Gather every line of the material below that contains the string "Política", treating uppercase and lowercase as different.

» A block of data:
# # # #
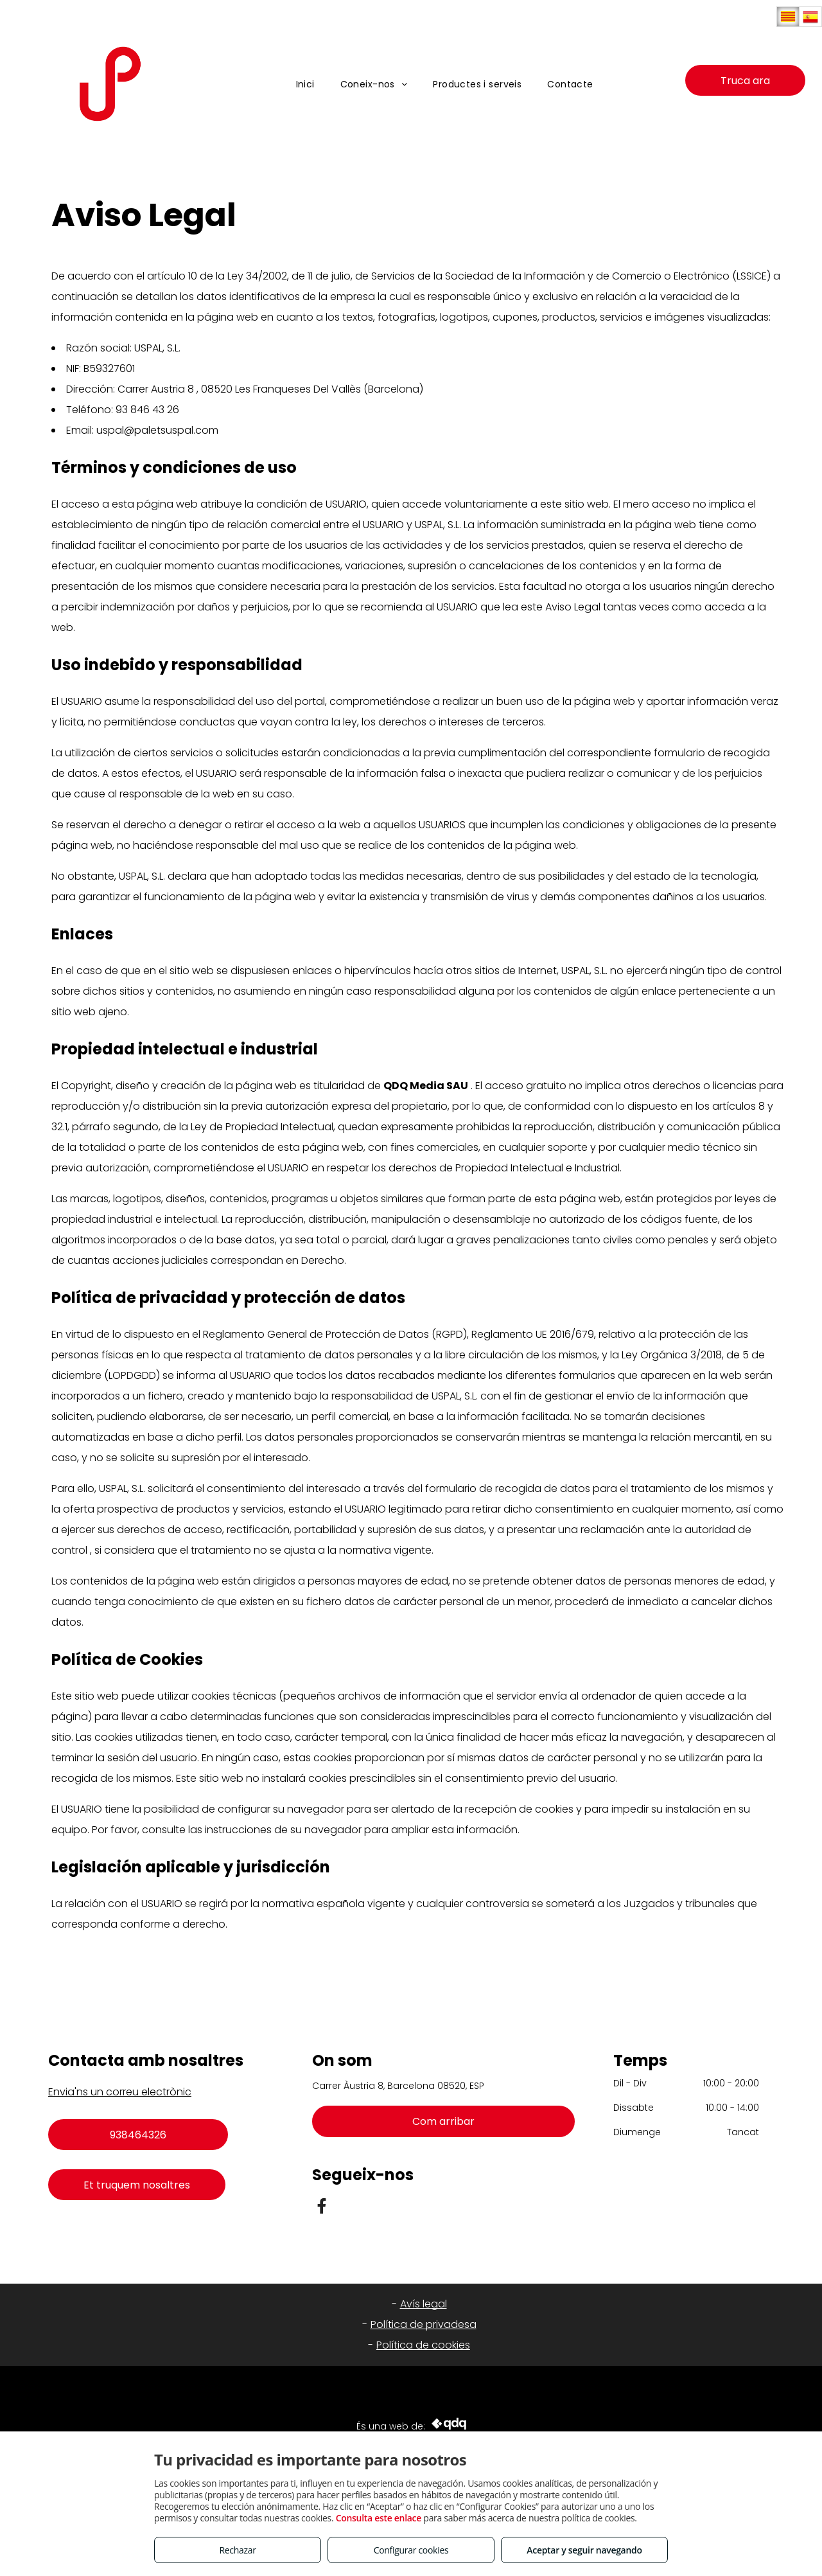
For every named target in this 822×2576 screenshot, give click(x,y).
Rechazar (237, 2550)
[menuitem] (305, 84)
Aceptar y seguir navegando (584, 2550)
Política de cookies (423, 2345)
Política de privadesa (424, 2324)
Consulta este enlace (378, 2518)
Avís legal (423, 2303)
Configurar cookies (411, 2550)
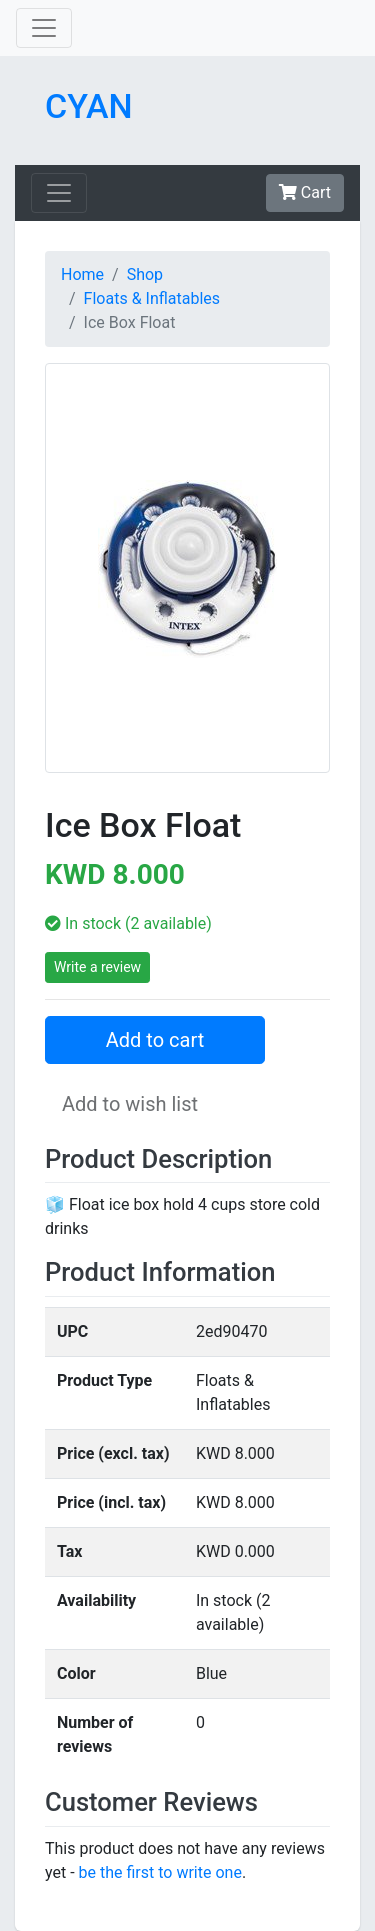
# # # #
» OUTPUT OF THE TASK:
Política de cookies (423, 2345)
Política de privadesa (424, 2324)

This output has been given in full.